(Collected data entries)
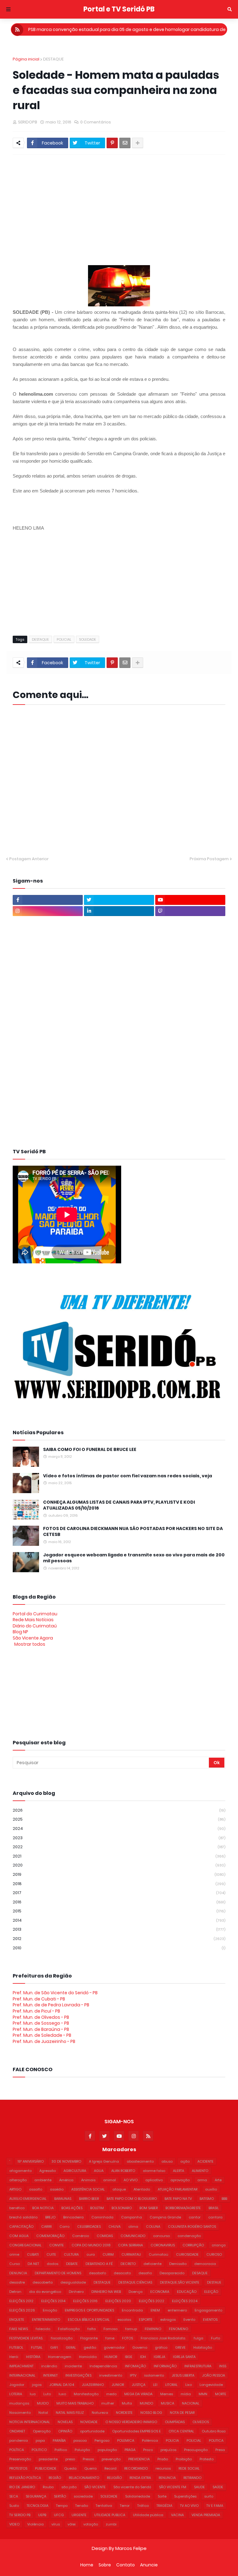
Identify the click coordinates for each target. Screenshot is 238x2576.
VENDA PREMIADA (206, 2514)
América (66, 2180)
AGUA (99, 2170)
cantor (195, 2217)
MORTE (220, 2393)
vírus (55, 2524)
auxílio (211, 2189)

* What the task asks *
Starting with the top line, write out all the data above exactly; keep the pictures out.

* Result below *
Identify the click coordinates for each target. Screenshot is 238x2576.
VENDA PREMIADA (206, 2514)
América (66, 2180)
AGUA (99, 2170)
cantor (195, 2217)
MORTE (220, 2393)
vírus (55, 2524)
auxílio (211, 2189)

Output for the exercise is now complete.